On Nov. 7, the United Muslim Relief chapter at the University of Texas at Austin hosted its second annual Let Palestine Shine event, with Mahmoud Abdul-Rauf as its keynote speaker. Abdul-Rauf, previously known as Chris Jackson, is one of the greatest NBA players of all time, but you probably haven’t heard of him. Abdul-Rauf ended Michael Jordan and the Bulls’ 18-game winning streak in 1996 and scored 51 points on John Stockton.
Despite being diagnosed with Tourette syndrome, a neurological disorder that can create uncontrollable verbal and physical tics, Abdul-Rauf in his freshman year at LSU had a 30.2 point scoring average and an NCAA record, becoming SEC Player of the Year and only the second freshman All-Team American. His two years at LSU are arguably the best seasons in college basketball history; during his time in the NBA, had Abdul-Rauf shot 39 more free throws in the NBA, he would have surpassed Steve Nash as the most efficient free-throw shooter with a 90.5 percent success rate.

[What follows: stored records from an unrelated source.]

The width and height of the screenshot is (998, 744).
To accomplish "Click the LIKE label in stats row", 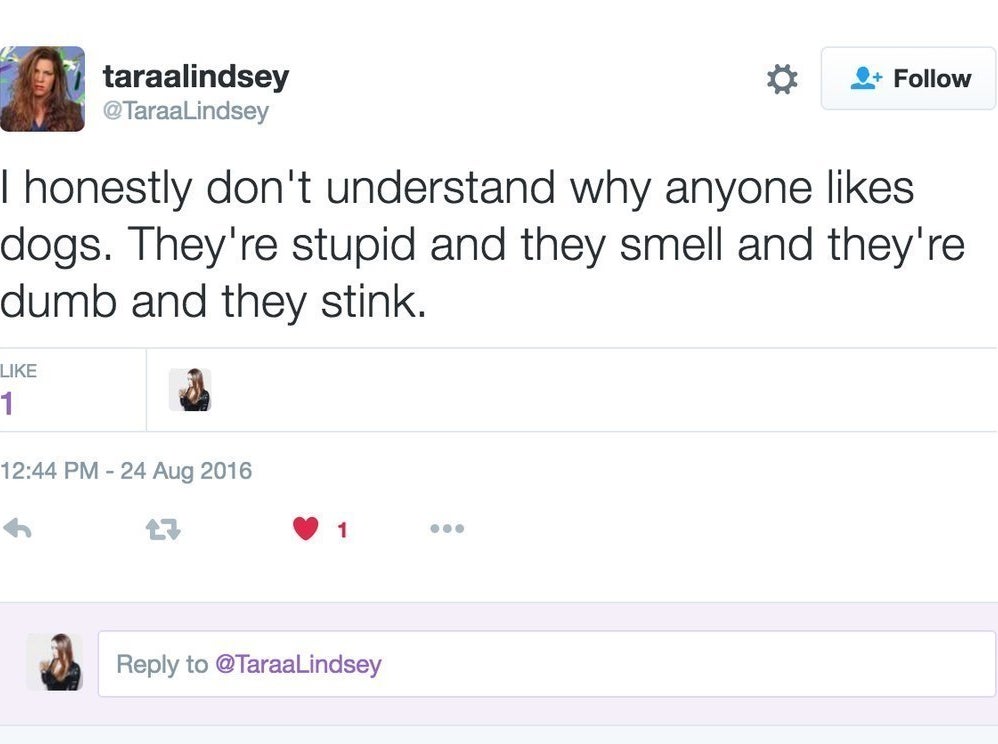I will tap(18, 371).
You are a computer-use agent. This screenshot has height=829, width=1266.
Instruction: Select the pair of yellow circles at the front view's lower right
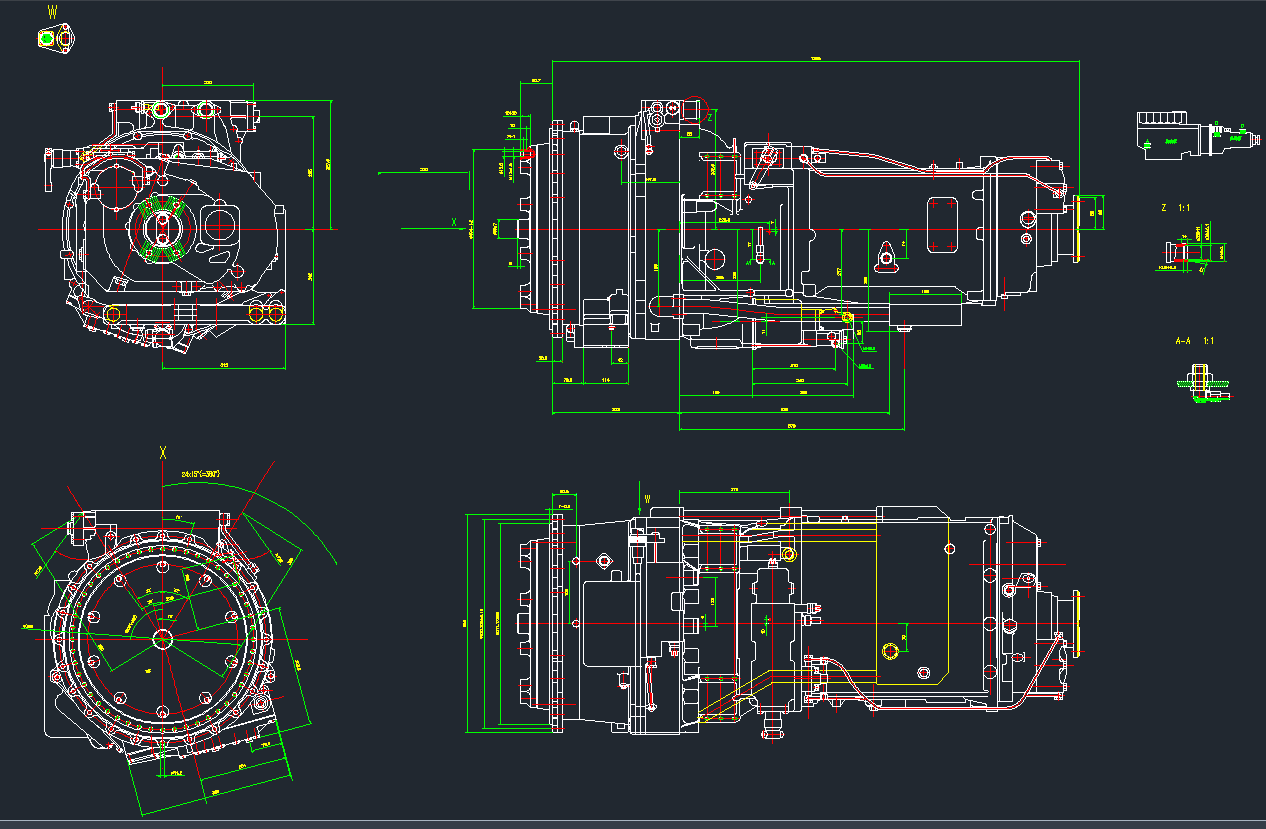tap(265, 314)
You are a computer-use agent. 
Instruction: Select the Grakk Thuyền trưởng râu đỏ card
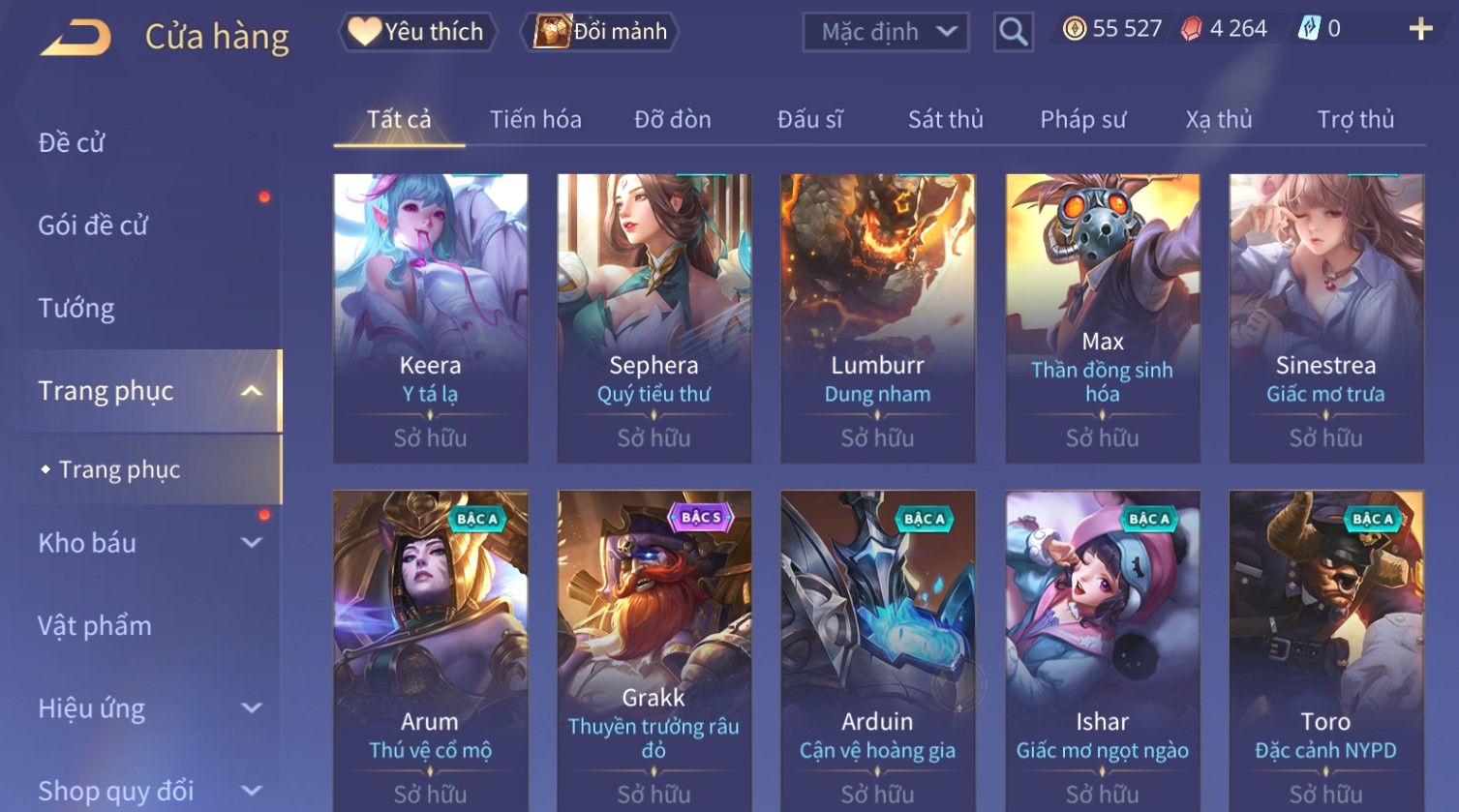pyautogui.click(x=654, y=650)
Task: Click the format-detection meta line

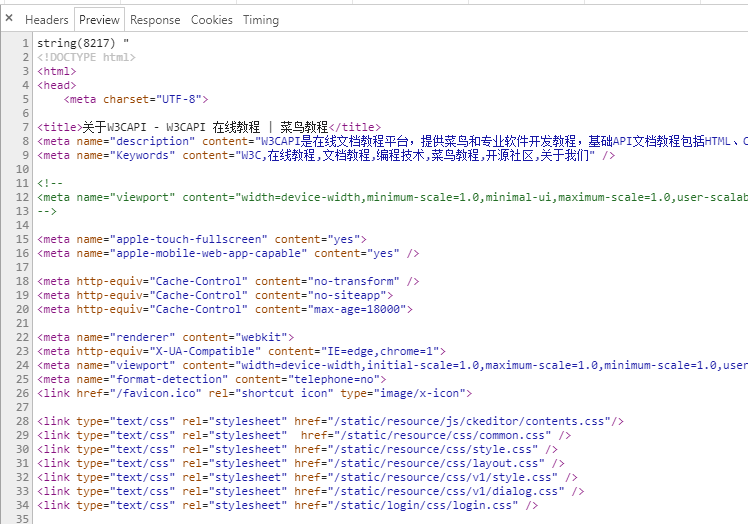Action: [x=212, y=379]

On the court and off, Abdul-Rauf was a leader. Abdul-Rauf protested Nike’s discrimination against his religion and when he was on the road for games he would tour the inner cities, “going from hood to hood to speak to men who had issues with fatherhood, incarceration and drug.” Before NBA Cares, the community-service-arm of the NBA, even existed, Abdul-Rauf had taken the initiative to help low-income communities, like the one he came from.
While Michael Jordan and John Stockton definitely remember his unyielding play, no one else does because of Abdul-Rauf’s patriotic stance for his belief. Abdul-Rauf refused to stand for "The Star-Spangled Banner," believing that it went against his Muslim faith.

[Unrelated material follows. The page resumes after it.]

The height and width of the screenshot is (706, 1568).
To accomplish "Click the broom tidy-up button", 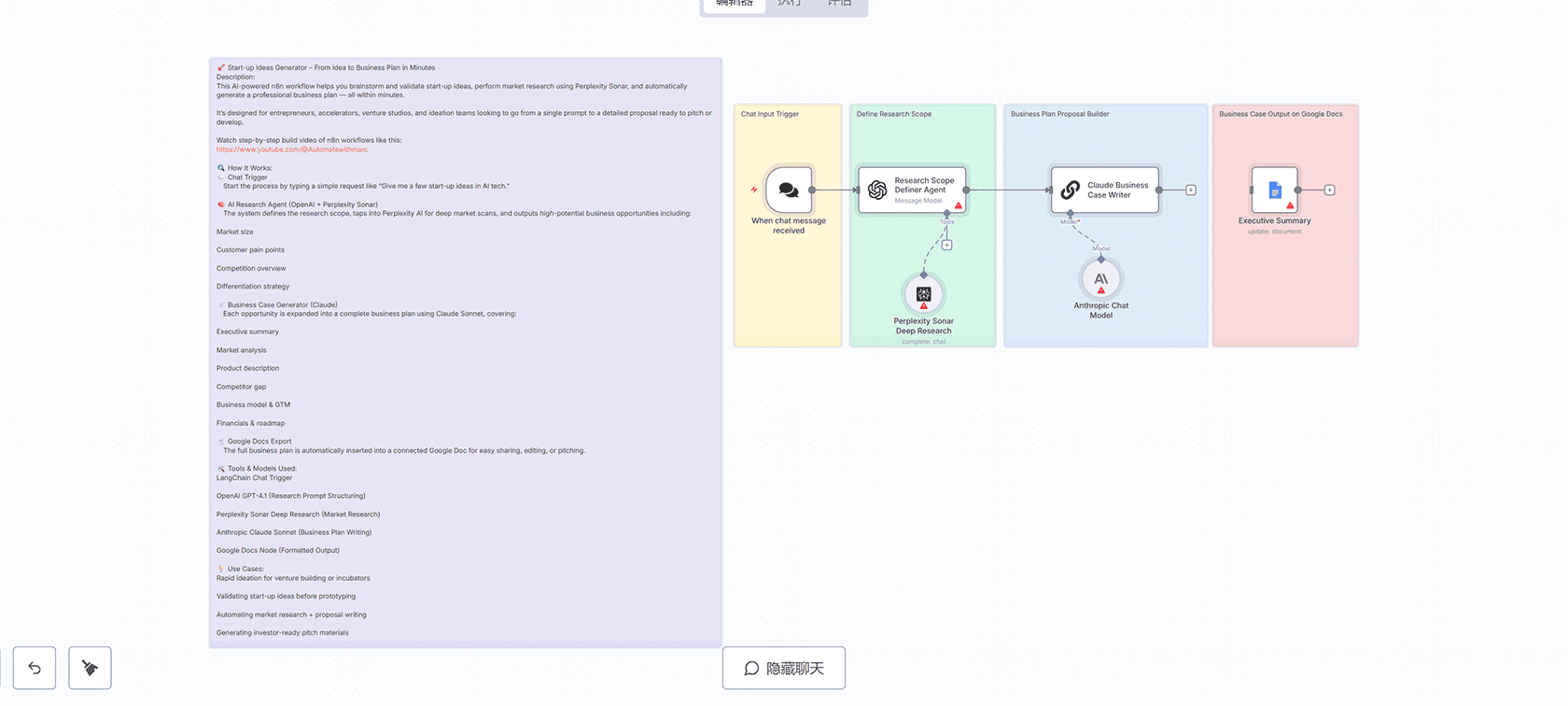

If Abdul-Rauf had remained as Chris Jackson, a Christian, he would have been celebrated today for his moral integrity and allegiance to American values like the freedom of speech.
For us, the question isn’t whether the Pledge of Allegiance violates Islam. The more important question is, what does it mean to be American and patriotic?
At one point in American history, our courts legally defined being American as being white. In the opinion of these decisions, the judges would cite concern over the preservation of the American identity. This led to racist acts like the Chinese Exclusion Act of 1882. After our government had exploited cheap immigrant labor and found no other use for them, it decided that non-whites could not “assimilate.” Other examples of when society’s perceived American identity comes to a crossroads with reason and morality are the civil rights movement, women’s suffrage movement and the Red Scare. In all these examples, the tyranny of the majority was used to oppress people on the rationale that the specific group in question was not American or not American enough, and thus, did not have a claim to basic human rights.
I believe that nationalism is a cancer that only breeds enthnocentricism and ultimately conflict. Man-made borders and superiority complexes should give way to a unifying fraternity based on the human community. However, since being “American” is a reality, it is prudent that we abstain from defining our American identity as a checklist of being a white, Christian, beer-drinking, hot-dog-loving, football-watching male. Instead, our American identity should be based on our founding ideals of justice, equality and liberty.
When I am critical of police brutality in Ferguson, Mo., of President Barack Obama’s inhuman drone strikes or of the education system that has disproportionately failed the disadvantaged, I am practicing the purest form of patriotism. Our founding fathers distrusted government and preached accountability. America is not the Democratic or Republican Party; neither is America defined by the executive, judicial or legislative branches. Fundamentally, America is “We the people.” We the people are responsible for holding the government accountable to our ideals of justice, equality and liberty.
Whether we are white or Muslim-Arab, we must stand up for our beliefs. We will make mistakes, but collectively, over time, we will move toward a brighter future. So when Abdul-Rauf refused to stand up for the National Anthem it was only because he was too busy pledging his allegiance to our most fundamental principles. When Abdul-Rauf disrespected our symbolic flag it was because he was too busy respecting our principles.
Rizvi is a government senior from Dallas.